1. The premises are untrue because although many Europeans and Russians are Christians, not all are.
2. The two ethnic groups are sets that do not overlap but the two groups are confused because they (largely) share one common quality.
Informal Fallacies
Informal fallacies take many forms. They are widespread in our routine lives.
Informal fallacies develop when
1. The relationship between premises and conclusion does not hold up.
2. When premises are unsound.
3. Informal fallacies are more dependent on misuse of language and of evidence.
Frequently, they may bring irrelevant information into an argument or they are based on assumptions that, when examined, prove to be incorrect, but it may not always be easy to spot them. Some moves are always fallacious and others may be allowable on the basis of context.
Use of Ethos, Logos, and Pathos to Test Arguments for
Fallacies
To test an argument for fallacies is to return to the concepts of ethos, logos and pathos.
• Ethos: For ethics, authority and/or credibility.
• Logos: An appeal to logic.
• Pathos: An appeal to emotion.
Ethos, logos and pathos can be used to strengthen our argument or inappropriately to manipulate an audience through the use of fallacies. Some fallacies may fit into multiple categories. Thus, we can see that both formal and informal fallacies are errors of reasoning, and if speaker or writer relies on such fallacies, even unintentionally, he/she undercuts their argument.

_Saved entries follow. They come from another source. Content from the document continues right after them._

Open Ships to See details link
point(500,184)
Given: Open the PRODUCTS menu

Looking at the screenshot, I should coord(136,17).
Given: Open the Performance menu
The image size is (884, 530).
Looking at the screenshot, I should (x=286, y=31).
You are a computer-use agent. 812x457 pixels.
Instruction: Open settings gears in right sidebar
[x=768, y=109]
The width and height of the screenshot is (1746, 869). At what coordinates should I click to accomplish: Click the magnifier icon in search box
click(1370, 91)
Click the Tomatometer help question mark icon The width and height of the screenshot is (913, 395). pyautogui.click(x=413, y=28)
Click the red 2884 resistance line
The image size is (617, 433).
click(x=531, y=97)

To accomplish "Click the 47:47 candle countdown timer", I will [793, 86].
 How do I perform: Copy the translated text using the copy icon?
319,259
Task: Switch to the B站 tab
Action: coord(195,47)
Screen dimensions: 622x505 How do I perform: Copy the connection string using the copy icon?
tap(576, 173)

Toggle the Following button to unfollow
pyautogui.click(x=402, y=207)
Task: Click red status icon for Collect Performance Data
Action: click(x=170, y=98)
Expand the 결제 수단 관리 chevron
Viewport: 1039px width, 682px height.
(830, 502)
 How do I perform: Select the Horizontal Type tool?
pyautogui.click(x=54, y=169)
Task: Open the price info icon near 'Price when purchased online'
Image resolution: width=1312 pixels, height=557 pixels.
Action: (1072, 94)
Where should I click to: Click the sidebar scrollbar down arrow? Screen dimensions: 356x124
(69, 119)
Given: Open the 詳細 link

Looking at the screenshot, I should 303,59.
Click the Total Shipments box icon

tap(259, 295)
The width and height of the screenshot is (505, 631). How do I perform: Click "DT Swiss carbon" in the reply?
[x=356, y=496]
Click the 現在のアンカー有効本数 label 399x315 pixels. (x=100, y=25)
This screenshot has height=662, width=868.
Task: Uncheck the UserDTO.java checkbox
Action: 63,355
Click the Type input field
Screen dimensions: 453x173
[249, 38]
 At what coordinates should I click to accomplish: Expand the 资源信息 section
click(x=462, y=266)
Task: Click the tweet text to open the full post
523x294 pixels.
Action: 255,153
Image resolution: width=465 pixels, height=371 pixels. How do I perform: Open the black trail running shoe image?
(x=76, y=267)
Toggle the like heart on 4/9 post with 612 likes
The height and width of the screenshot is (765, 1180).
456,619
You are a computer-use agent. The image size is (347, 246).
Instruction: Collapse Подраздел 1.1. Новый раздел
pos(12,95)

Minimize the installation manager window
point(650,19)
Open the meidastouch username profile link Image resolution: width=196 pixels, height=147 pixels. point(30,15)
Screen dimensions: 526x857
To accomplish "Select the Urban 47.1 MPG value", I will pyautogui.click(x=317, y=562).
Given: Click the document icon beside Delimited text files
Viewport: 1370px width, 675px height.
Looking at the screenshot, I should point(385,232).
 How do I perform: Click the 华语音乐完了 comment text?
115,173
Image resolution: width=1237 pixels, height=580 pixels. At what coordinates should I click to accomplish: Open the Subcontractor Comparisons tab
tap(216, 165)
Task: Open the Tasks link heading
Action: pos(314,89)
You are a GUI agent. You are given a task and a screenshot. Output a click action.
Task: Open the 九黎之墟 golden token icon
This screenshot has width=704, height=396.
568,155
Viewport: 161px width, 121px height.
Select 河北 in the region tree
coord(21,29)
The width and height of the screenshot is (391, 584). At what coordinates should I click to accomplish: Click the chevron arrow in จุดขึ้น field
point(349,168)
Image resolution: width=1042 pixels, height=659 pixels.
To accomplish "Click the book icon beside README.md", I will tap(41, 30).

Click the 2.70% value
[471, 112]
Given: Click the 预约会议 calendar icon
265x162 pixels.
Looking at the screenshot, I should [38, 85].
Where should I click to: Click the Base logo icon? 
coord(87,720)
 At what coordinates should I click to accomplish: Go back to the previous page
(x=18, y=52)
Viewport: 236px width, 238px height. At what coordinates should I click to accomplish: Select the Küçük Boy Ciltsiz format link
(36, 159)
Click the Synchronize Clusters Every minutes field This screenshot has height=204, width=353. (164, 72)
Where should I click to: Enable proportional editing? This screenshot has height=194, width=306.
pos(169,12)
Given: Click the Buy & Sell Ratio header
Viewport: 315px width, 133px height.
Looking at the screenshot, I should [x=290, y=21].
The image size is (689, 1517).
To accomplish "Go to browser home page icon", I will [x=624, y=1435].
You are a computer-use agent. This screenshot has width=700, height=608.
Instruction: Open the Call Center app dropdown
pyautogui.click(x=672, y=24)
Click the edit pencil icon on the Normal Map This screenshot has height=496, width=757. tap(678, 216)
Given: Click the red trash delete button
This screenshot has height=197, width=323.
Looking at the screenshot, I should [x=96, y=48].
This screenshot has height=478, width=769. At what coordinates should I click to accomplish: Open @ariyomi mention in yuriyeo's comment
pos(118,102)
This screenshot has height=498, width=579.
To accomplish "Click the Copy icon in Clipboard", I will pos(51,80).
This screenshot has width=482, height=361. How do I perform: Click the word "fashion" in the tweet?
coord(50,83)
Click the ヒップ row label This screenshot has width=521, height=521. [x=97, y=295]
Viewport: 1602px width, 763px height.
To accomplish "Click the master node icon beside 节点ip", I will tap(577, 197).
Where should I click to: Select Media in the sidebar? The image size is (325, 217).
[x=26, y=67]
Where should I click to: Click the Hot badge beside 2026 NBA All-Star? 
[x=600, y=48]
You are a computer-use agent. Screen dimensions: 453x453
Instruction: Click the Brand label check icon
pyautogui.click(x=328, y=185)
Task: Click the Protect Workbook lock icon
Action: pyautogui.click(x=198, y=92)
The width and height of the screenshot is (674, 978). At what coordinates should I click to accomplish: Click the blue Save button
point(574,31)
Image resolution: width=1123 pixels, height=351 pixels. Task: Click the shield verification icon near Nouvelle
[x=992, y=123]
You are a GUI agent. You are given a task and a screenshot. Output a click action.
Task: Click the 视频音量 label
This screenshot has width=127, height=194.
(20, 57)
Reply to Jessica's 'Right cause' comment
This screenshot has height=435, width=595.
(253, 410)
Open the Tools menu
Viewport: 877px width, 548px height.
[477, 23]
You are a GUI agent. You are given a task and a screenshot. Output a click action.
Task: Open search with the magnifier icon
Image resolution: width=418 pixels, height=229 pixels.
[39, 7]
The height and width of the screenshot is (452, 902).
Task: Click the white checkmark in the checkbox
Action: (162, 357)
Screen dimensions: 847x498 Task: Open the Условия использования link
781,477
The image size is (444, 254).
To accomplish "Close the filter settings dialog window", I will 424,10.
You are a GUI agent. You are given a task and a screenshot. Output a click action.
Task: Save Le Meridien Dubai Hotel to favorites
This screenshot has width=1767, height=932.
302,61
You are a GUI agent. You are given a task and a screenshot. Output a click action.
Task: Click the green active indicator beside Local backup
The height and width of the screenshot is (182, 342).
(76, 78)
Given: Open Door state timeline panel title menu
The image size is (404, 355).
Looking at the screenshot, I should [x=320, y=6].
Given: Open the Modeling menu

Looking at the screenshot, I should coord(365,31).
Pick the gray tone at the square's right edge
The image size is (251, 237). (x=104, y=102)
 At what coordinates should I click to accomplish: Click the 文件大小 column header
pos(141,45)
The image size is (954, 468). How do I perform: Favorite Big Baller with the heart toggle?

## Indian Logic: Means Of Knowledge

After asking, ‘Can I know?’, the next question is obviously ‘How do I know?’ or the sources of knowledge.
Epistemology is the study of the origin, nature and limits of human knowledge.
Logic is the study of inference and argument. The logic and theory of knowledge of Indian systems are largely coloured by their metaphysical tenets.
Philosophy basically deals with interpretation of man and nature. It is the analysis, assessment and exposition of the process of knowledge.
As per Indian logic system, knowledge is first received through perception (pratyaks¸a) or comparison (upama¯na), or words of sacred authority. We will discuss them.
Here, the aim is to study Indian logic by means of knowledge.

In India, there are six orthodox schools of philosophy which recognize the authority of Vedas as divine revelation. Those who did not recognize this authority were the Jains, Buddhists (both heterodox) and Charvaka (materialists). There is much divergence of opinion among Indian philosophers concerning the nature and scope of Pramana (source of knowledge).
Indian Philosophy divides itself into three periods
1. Vedic period 2. Upanishadic period 3. Post-Vedic period The post-Vedic period is a systematic period which saw the development of ‘orthodox systems’. Currently, we are starting with Charvaka system.

### Charvaka Materialist School’s Views of Knowledge

Rishi Brihaspati probably was the founder of this school.
Charvaka is also called Lokayata, the Sanskrit word for it is ‘Worldly Ones’, which is the view held by the common people.
As we discussed ‘pratyaksha’, it is the only source of valid knowledge. Only direct perception (anubhava) is recognized. What we cannot perceive through senses must be treated as non-existent. They refute all other sources of knowledge, such as no mind, no consciousness, and then no soul. Only physical body is real. There are four traditional elements of earth, water, fire and air. The validity of inference is also rejected by Charvakas. Inference is considered to be a mere leap into the dark.
We proceed from the known to the unknown and there is no certainty in this, though some inferences may turn out to be accidentally true. Induction is uncertain, and deduction is argument in a circle. Deductive inference is vitiated by the fallacy of petition principia. Though we consider invariable association or Vyapti
as the nerve of all inference, Charvakas challenges this guess work and regards it just as a guess work.
Perception does not approve this Vyapati. Inference and testimony does not approve it.
Charvaka review perception is valid and inference is invalid itself is the result of inference. The creations such as Kautilya’s Arthashastra
(Science of material gain) are based on it as it is considered to be an hedonist opportunist approach.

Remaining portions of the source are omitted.